Most of these things today area easily 100,000+ mile parts on an ordinary production vehicle. The alternator in my truck (a 5.7 liter Hemi gasser) was showing signs of wear at 115,000 miles, so I swapped it out on my schedule rather than waiting for a complete failure at an inconvenient time. The serpentine belt was still in fine shape, but I chose to replace it and the belt idlers/tensioner, again, to prevent a breakdown on some rainy night far from home. Same engine still has the original radiator hoses, but I’ll probably replace them this summer just for peace of mind. Oh, I’m still running the original water pump and fuel pump. Not sure of the water pump, but the fuel pump and fuel filter are both considered “forever” parts unless you burn out the pump by running it dry.

Vaguely related:
Two people flew a Cessna 172 for over 64 days straight and over 150,000 miles. They refueled by flying close to the ground and pumping fuel up from a truck. They arranged the oil system so that the oil and filter could be replaced in the air. They swapped pilot duty every four hours for sleep and other biological needs. They stopped only after carbon buildup in the cylinders caused so much power loss that they couldn’t climb easily after refueling.

The Cessna story is awesome! There is probably some kind of equivalent record of endurance set in a car.

Depends on the mission. If it’s driving on a test track you only use the clutch about 5 times in its life: starting from a standstill, shift to 2nd, shift to 3rd, shift to 4th, shift to 5th, drive 1 million miles.

In that scenario I’d far rather have a manual trans. swap out the lube every 100K miles or so and it’ll last multiple millions of miles.

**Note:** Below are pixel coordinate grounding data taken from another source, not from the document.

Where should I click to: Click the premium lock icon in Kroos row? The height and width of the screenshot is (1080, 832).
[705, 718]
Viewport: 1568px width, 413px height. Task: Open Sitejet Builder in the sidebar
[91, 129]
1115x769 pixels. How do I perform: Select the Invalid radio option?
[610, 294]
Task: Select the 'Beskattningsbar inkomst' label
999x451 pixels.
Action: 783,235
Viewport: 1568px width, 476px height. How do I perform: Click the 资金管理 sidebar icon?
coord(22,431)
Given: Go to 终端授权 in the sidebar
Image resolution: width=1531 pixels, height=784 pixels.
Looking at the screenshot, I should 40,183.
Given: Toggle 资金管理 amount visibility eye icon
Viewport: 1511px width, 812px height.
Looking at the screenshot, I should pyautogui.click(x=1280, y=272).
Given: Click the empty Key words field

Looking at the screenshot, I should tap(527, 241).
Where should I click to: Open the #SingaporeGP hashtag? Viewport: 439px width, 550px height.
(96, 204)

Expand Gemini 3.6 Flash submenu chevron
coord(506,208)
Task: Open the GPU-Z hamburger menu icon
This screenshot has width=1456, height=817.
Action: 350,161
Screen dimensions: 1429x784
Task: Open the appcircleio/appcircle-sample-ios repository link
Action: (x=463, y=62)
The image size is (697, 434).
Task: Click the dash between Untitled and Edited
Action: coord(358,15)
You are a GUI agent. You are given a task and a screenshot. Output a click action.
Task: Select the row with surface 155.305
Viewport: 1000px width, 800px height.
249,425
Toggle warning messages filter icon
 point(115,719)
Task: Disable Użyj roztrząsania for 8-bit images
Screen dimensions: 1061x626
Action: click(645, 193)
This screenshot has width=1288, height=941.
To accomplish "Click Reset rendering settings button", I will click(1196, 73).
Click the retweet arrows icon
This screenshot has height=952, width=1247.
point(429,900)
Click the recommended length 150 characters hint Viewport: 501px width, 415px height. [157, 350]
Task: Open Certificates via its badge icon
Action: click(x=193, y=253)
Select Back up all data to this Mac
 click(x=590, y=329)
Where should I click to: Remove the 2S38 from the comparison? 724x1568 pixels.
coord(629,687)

I haven’t seen anything similar–there are some endurance runs but nothing that doesn’t involve pit stops.

I wonder if a Tesla can be recharged while moving? That seems like the way to do it: find a long, circular track, set the Tesla to auto-driving, and every so often have a guy in a truck drive alongside and charge it up. No oil changes or the like needed, and the drivetrain should easily go hundreds of thousands of miles.

How odd … The FAA lists the registration number (N9217B) as a 1958 Cessna 175 … current owner one Jimmy L Womack of Robert Lee, Texas.

The plane is hanging in a terminal at the Las Vegas airport: https://upload.wikimedia.org/wikipedia/commons/8/8d/Timm-Cook_Cessna_172_LV_NV.jpg

Looks like the number is really N9172B.